Już za kilka dni Polacy zaczną wyjeżdżać w zagraniczne podróże. Zwykle każdy robi wtedy jakieś zakupy, w których cenę najczęściej wliczony jest VAT. Podatek ten można później odzyskać, ale trzeba spełnić pewne warunki – różne w poszczególnych państwach.
Obowiązująca wszędzie na świecie zasada jest taka, że sklep, w którym coś kupujemy, musi być objęty systemem zwrotów VAT. W widocznym miejscu (zwykle na drzwiach wejściowych) musi więc umieścić wywieszkę informującą o tym, że nabywane w nim artykuły korzystają z możliwości zwrotu podatku. Zawsze też, po wybraniu towaru, należy zwrócić się do kasjera o wystawienie faktury z VAT, potwierdzającej transakcję. Jednak są państwa, w których to nie wystarcza. Niezbędny jest wówczas dokument z pieczątką sklepu (np. we Francji, Wielkiej Brytanii).
Istotna jest też kwota, za jaką robimy za granicą zakupy. Zwrot można bowiem otrzymać tylko wtedy gdy ich łączna cena przekracza obowiązującą w danym państwie wartość minimalną. I tak na przykład we Francji trzeba nabyć towary o wartości powyżej 175 euro, w Hiszpanii – 90 euro, w Portugalii – 60 euro, we Włoszech – 155 euro, w Wielkiej Brytanii – 30 funtów, w Niemczech – 25 euro. Szczegółowe informacje na ten temat można uzyskać w konsulacie państwa, do którego udaje się turysta.
Dokąd po pieniądze?
Zwrot można otrzymać albo w zagranicznym sklepie, albo w specjalnej firmie, z którą ów sklep podpisał umowę. Zwykle mają one swoje punkty na lotniskach, przejściach granicznych, a także na terenie różnych państw. O to, gdzie znajdują się przedstawicielstwa firmy, z którą dany sklep podpisał umowę w sprawie zwrotów należy dowiedzieć się od razu – przy robieniu zakupów.

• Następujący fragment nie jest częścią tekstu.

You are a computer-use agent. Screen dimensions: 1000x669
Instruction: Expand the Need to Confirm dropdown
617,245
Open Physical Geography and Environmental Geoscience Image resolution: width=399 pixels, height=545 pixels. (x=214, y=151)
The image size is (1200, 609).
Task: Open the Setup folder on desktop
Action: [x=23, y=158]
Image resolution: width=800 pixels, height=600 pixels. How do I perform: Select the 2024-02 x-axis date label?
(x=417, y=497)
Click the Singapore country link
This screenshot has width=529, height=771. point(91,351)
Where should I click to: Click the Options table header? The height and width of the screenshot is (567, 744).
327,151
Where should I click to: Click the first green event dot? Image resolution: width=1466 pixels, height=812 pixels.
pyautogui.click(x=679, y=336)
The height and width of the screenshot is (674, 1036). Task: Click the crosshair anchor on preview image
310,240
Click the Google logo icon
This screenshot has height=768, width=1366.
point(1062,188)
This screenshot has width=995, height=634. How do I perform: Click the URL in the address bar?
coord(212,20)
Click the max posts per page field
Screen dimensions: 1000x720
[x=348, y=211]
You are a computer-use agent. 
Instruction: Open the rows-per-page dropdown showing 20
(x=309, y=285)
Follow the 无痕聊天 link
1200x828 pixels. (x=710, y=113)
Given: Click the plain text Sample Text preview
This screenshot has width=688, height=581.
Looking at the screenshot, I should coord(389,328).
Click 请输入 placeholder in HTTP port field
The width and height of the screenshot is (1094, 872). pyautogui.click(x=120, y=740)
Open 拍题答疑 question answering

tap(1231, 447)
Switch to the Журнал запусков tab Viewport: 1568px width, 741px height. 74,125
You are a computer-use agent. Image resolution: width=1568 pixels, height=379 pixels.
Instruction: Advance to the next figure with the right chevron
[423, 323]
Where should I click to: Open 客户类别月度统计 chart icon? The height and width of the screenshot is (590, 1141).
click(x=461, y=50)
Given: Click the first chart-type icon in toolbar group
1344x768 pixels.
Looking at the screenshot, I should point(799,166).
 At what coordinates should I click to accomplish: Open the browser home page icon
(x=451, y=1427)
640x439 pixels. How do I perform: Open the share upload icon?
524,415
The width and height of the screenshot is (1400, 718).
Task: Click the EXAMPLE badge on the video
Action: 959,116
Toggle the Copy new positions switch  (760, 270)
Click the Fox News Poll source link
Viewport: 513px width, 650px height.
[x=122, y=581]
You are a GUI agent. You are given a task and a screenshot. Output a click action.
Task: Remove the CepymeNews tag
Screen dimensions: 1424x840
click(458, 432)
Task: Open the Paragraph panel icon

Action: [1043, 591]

Kolejny niezbędny do zwrotu warunek, to stempel urzędu celnego wystawiony na fakturze lub dokumencie sklepowym. Potwierdza on faktyczny wywóz towaru za granicę. Brak stempla absolutnie wyklucza zwrot VAT.
Czasem warto wrócić
Jeśli nawet VAT ma być zwrócony przez sklep, w którym dokonano zakupu, to i tak nie odbywa się to od razu. Nie ma co liczyć na to, że zapłacimy cenę z podatkiem, kasjer od razu odda nam kwotę odpowiadającą VAT. Zwrot można bowiem otrzymać dopiero przy ponownym przyjeździe do danego państwa. Oznacza to konieczność powrotu w te same miejsca, ale być może warto, bo sklepy nie pobierają prowizji od zwracanych kwot. Inaczej jest u pośredników, u których prowizja wynosi od 15 do 40%. Generalna zasada jest jednak taka, że im wyższa kwota do zwrotu tym niższa prowizja.
Niekiedy "czas to pieniądz"
Kolejny częsty warunek do odzyskania pieniędzy z podatku to czas – liczony od zakupu do momentu ubiegania się o zwrot. I tak w Niemczech nie może trwać to dłużej niż 4 lata, w Portugalii – 150 dni, a we Włoszech 4 miesiące. Ograniczenia czasowe nie obowiązują między innymi we Francji, Wielkiej Brytanii i Hiszpanii. Niektóre państwa uzależniają zwroty VAT również od tego, czy kupione u nich towary były używane przed wywozem za granicę. Na przykład użycie butów, torebki, czy kostiumu kąpielowego w Niemczech, czy we Włoszech skutkuje utratą prawa do odzyskania VAT. Natomiast na przykład we Francji, Hiszpanii, czy Portugalii można z nich korzystać i mimo to dostać podatek zawarty w cenie zakupu. Wielka Brytania umożliwia zwrot tylko od użytych na miejscu ubrań. Pozostałe towary muszą być wywiezione w stanie nienaruszonym.